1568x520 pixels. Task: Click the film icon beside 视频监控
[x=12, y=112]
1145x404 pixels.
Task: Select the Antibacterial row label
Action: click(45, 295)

> Your goal: Every entry, from first to last, should be written out exactly.

> Output of the task:
1568x520 pixels. Task: Click the film icon beside 视频监控
[x=12, y=112]
1145x404 pixels.
Task: Select the Antibacterial row label
Action: click(45, 295)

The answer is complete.